C’était à l’oasis de Zenfig que la race touareg s’était conservée dans sa pureté originelle. Là, les coutumes, les mœurs n’avaient subi aucune altération. Des hommes d’un beau type, physionomie grave, attitude fière, marche lente, empreinte de dignité ; tous portent l’anneau de serpentine verte qui donne à leur bras droit plus de vigueur, à les en croire. De tempérament très brave, ils ne craignent pas la mort. Ils revêtent encore le costume de leurs ancêtres, la gandoura en cotonnade du Soudan, la chemise blanche et bleue, le pantalon serré à la cheville, les sandales de cuir, la chéchia fixée sur la tête par un mouchoir roulé en turban auquel se rattache le voile qui descend jusqu’à la bouche et préserve les lèvres de la poussière.

Les femmes, d’un type superbe, yeux bleus, sourcils épais, cils longs, vont la face libre et ne la voilent jamais si ce n’est devant les étrangers, par respect. On ne les rencontre pas à plusieurs au foyer touareg qui, en opposition avec les préceptes du Coran, n’admet pas la polygamie, s’il admet le divorce.

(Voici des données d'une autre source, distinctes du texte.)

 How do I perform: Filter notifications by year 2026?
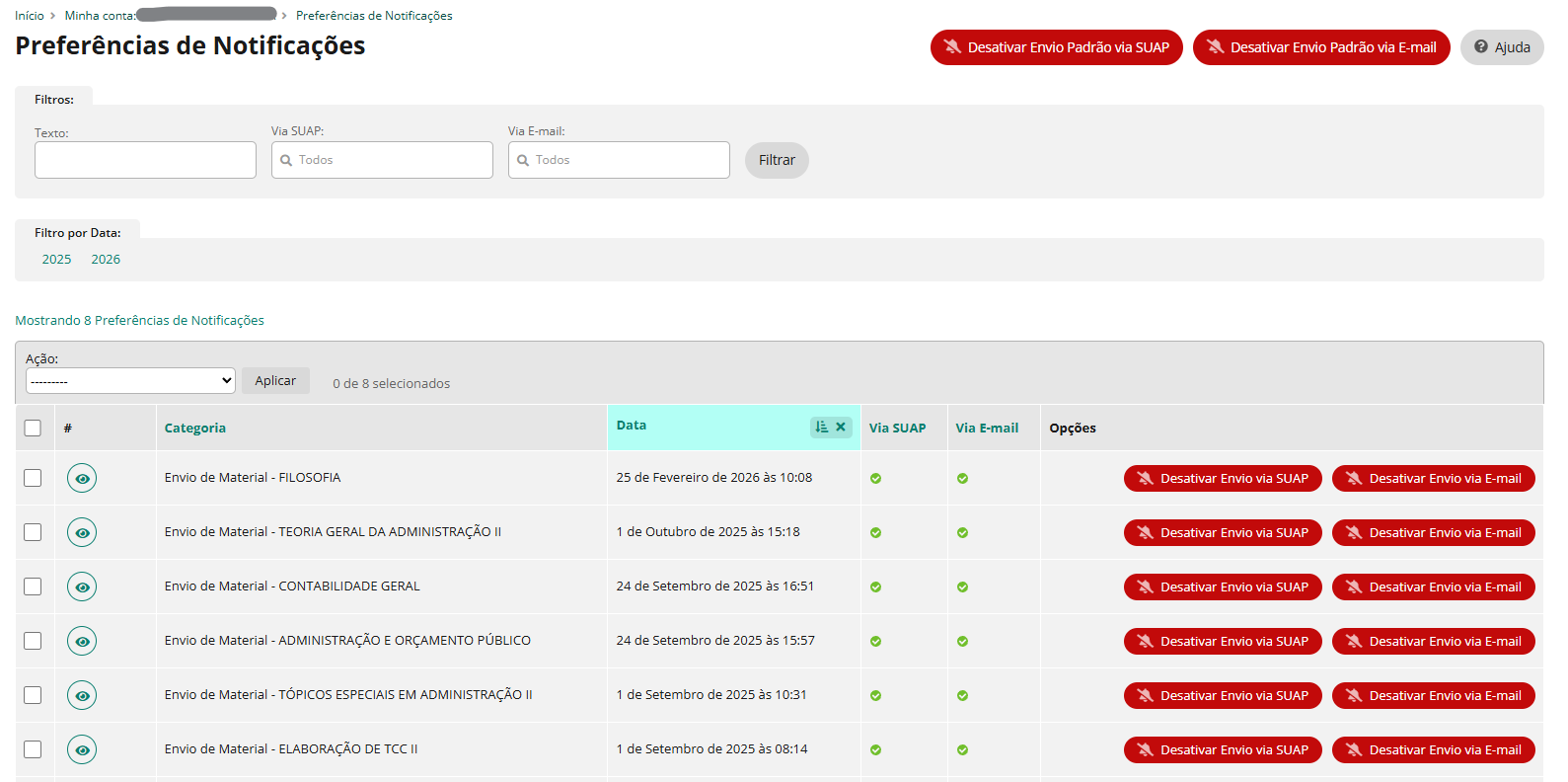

Aussi, dans cette région du Melrir, les Touareg formaient comme une population à part. Elle ne se mêlait point aux autres tribus du Djerid. Si ses chefs entraînaient leurs fidèles au-dehors, ce n’était jamais que pour quelque razzia fructueuse, une caravane à piller ou quelque représaille contre une oasis rivale. Et, en réalité, ces Touareg de Zenfig étaient de redoutables pirates dont les agressions s’exerçaient parfois à travers les plaines de la basse Tunisie jusqu’aux approches de Gabès. Les autorités militaires organisaient des expéditions contre ces pillards. Mais ils avaient vite fait de se mettre à l’abri dans ces retraites lointaines du Melrir.